ACTION ITEM:
In the records below, find the line containing "Task: Release AI Security message to all", then reproduce that line and every one after it to the end, exactly and alone.

[Stored data]
※ ※ ※

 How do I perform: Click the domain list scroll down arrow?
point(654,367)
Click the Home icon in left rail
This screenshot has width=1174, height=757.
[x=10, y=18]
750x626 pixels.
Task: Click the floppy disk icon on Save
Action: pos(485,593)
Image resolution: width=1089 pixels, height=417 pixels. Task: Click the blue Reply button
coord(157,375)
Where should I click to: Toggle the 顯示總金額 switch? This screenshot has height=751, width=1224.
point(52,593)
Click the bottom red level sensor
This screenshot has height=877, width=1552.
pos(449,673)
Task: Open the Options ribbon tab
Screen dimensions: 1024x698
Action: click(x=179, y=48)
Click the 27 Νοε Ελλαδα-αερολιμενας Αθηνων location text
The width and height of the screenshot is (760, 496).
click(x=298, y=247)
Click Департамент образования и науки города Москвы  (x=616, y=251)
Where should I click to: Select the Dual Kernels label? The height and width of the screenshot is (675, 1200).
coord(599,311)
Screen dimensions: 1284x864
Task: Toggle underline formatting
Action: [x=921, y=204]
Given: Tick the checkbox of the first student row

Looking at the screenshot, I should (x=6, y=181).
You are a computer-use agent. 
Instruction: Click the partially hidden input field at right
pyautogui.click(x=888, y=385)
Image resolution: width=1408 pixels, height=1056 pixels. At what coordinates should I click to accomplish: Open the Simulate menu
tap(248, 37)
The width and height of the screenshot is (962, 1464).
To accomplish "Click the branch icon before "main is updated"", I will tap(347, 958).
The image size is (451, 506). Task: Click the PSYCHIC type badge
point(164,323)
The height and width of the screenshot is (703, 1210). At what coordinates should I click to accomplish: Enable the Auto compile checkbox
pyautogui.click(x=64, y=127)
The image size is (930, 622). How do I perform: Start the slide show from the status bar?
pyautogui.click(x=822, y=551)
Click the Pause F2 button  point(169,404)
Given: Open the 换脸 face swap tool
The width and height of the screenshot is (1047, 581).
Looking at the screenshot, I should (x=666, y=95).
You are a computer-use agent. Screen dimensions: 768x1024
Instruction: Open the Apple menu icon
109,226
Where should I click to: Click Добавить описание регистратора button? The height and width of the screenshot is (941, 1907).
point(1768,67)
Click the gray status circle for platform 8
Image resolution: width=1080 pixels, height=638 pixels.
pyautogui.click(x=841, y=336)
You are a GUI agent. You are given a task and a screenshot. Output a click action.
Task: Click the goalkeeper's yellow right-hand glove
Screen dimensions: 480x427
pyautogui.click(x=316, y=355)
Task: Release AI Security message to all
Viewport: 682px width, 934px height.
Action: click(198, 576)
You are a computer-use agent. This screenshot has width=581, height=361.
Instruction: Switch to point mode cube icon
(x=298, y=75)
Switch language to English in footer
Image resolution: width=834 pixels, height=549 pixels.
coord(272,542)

※ ※ ※

SOLUTION TO THIS TASK:
Task: Release AI Security message to all
Viewport: 682px width, 934px height.
Action: click(198, 576)
You are a computer-use agent. This screenshot has width=581, height=361.
Instruction: Switch to point mode cube icon
(x=298, y=75)
Switch language to English in footer
Image resolution: width=834 pixels, height=549 pixels.
coord(272,542)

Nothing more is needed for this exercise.